5. Follow Through on the Job
After the implementation, or in between workshop modules, it is very important that participants apply what they are learning on the job. Often, this gets ignored or left out of the process. MCE Senior Associates can support you with between-module coaching, or other types of implementation support, depending on the workshop.
6. Evaluate Results
It is worthwhile to evaluate the results of a strategy implementation programme, for three good reasons:
- PROVE: To determine whether or not there was an impact on the key performance indicators, whether the programme was worth the investment, and to report on results to senior sponsors
- IMPROVE: To determine what can be improved in future iterations of the programme
- FOCUS: To focus everyone involved on achieving the objectives
If the key performance indicators were impacted with positive business results, MCE is willing to have part of its compensation based on achieving your pre-determined and agreed-upon key performance measures.
∧Evaluating the Impact of a Strategy Implementation
Evaluation happens on several levels, and MCE can help you with each of them, depending on how far you want to measure.
0. Status Quo
This is a clear picture of the state of affairs before the programme began.
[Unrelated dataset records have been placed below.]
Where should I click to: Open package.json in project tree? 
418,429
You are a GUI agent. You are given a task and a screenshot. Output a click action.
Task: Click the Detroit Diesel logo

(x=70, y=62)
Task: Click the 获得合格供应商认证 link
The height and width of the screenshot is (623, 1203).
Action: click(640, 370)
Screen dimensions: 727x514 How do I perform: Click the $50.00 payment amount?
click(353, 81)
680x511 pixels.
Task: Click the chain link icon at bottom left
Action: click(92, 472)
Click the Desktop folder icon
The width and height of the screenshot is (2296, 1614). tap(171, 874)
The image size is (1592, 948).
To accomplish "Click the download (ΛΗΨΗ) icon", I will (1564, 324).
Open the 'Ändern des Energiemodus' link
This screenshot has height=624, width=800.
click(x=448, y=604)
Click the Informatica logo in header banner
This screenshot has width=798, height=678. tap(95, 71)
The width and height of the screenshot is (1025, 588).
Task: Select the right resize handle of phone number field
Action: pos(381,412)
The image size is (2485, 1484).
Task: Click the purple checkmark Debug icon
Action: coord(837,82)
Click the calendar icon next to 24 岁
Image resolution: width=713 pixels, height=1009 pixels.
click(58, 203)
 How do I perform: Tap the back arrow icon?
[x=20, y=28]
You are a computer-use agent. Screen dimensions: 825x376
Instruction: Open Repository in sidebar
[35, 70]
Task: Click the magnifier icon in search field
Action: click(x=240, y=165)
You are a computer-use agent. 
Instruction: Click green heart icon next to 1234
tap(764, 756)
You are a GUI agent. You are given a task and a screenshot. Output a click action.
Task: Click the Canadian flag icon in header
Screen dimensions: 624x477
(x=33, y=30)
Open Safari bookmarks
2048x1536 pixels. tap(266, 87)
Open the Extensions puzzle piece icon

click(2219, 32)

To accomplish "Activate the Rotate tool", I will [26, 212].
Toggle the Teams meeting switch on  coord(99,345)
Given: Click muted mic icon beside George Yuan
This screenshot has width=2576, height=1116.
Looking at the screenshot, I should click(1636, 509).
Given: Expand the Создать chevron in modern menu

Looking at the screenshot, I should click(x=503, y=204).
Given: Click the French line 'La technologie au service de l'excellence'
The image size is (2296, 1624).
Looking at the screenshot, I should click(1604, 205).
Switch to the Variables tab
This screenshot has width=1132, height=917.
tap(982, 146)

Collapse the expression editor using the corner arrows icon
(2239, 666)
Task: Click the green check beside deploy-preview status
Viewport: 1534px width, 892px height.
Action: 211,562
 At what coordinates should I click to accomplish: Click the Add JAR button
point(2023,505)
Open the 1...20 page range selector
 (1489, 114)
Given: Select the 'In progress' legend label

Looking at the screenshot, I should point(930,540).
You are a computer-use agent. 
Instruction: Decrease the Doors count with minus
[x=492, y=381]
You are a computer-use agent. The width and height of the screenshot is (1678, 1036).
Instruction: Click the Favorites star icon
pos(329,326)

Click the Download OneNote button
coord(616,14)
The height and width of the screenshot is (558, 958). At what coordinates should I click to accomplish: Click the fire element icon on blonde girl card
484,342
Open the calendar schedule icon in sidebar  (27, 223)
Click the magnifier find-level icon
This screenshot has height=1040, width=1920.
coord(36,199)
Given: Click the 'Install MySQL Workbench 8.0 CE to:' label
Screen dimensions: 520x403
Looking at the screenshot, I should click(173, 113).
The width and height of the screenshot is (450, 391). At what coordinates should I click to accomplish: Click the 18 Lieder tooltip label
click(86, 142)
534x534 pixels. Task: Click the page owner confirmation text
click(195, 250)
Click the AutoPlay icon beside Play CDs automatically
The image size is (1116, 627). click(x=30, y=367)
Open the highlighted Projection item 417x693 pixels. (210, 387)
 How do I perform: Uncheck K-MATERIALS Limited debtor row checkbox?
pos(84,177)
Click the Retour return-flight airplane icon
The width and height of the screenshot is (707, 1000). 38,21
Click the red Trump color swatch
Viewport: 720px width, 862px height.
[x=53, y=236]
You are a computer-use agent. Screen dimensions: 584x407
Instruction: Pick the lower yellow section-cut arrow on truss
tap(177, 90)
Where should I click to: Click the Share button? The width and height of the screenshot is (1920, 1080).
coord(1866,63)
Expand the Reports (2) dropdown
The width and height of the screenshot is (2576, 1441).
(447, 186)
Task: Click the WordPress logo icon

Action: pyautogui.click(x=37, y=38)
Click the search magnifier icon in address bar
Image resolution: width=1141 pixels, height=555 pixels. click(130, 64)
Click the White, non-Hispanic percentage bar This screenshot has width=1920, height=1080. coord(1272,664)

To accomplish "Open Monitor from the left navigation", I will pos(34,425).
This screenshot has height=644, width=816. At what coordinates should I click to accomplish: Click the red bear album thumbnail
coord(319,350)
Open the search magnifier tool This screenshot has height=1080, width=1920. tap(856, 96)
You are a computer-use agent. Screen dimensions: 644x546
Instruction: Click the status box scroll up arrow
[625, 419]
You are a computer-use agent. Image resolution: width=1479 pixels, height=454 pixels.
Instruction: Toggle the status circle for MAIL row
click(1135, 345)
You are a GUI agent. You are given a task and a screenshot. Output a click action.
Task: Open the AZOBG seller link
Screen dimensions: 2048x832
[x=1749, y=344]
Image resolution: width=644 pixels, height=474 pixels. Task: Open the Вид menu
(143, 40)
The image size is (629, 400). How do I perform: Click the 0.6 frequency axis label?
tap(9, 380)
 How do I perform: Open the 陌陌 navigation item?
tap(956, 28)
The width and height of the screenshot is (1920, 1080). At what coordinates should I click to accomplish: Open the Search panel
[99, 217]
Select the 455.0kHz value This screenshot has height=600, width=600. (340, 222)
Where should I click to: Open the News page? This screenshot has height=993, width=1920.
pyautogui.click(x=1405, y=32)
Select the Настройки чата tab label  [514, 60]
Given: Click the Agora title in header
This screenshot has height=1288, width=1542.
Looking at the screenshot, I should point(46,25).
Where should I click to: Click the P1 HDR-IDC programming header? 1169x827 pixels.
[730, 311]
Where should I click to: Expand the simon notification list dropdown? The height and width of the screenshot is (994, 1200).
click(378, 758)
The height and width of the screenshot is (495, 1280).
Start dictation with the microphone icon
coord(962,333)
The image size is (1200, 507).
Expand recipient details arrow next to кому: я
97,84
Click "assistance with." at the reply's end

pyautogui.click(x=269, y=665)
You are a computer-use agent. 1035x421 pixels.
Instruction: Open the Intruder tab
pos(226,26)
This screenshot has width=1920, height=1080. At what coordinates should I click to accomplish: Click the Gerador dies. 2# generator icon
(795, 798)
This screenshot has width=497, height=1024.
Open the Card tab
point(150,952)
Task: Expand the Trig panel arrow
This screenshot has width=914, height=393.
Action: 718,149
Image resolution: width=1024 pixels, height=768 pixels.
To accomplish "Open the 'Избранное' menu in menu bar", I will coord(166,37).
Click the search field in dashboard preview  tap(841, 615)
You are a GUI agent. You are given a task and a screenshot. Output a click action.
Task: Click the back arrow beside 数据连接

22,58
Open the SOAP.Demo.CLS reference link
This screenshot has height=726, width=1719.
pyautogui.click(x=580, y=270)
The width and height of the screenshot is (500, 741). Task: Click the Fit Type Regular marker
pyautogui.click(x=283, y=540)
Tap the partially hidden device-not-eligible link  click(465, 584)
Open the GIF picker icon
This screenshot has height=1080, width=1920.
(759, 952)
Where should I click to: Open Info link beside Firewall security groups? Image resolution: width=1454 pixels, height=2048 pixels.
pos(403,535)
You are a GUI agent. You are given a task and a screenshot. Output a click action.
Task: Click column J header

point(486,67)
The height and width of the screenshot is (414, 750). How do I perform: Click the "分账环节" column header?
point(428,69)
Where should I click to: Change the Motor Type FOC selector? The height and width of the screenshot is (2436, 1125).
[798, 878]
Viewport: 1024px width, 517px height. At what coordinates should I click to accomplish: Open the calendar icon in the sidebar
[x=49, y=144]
Key performance measures the programme is targeted to improve, strategic objectives, pre-programme assessments, or a management briefing of issues.
1. Reaction
Typically administered as a questionnaire at the end of a programme. Participant reactions are easy and inexpensive to measure. They can generate quantitative “scores” and qualitative feedback and suggestions form participants. They are best used for improving future iterations of the programme. This type of “Level 1” evaluation typically measures “satisfaction” with the programme – did they like it, was it interesting. Even if participants “loved” the programme, it does not necessarily mean the programme was a good investment for the company. More utilitarian questions on the reaction survey can give a better indicator – what did participants find value or relevant to their jobs, how will this impact their business results? An ultimate, “net promoter” score can be assigned on whether participants would recommend the programme to a colleague.
2. Learning
Strategy Implementation requires a change in the mind-set of people. Participants can be tested, observed or interviewed in terms of acquired new knowledge, skills, or attitudes. This can be compared with the “Level 0” status quo situation.
3. Behaviour
Behaviour change happens back at the workplace. It can be measured with a follow-up questionnaire, multi-rater feedback, observation, interviews, self-reporting or even coaching.
4. Impact
The true value of the programme, in the eyes of business stakeholders is: what is the impact on our business results? This is measured in the company’s key performance indicators. It is not easy to determine how much of the result was due to the programme and how much due to other factors. However, when you set clear business targets for a strategy implementation programme from the beginning, the link from the programme to changes in mind-set and behaviour and finally business results are easier to follow.
Well-designed strategy implementation programmes will have both tangible business outcomes and more intangible “capability” outcomes. Both are necessary for creating competitive advantage.
5. Return on Investment
ROI is the financial benefits of the programme less the costs and expressed as a percentage. It answers the question “was it worth it”? ROI can only measure the return on hard business outcomes. It is difficult to quantify the value of intangible such as: better leadership, strategy alignment, culture…
∧Strategy Implementation Programmes Example
Leadership Development for a major industrial company
An emerging market industrial company, in response to changes in its political system and increasing globalization, wanted to develop the leadership capability of its identified change agents.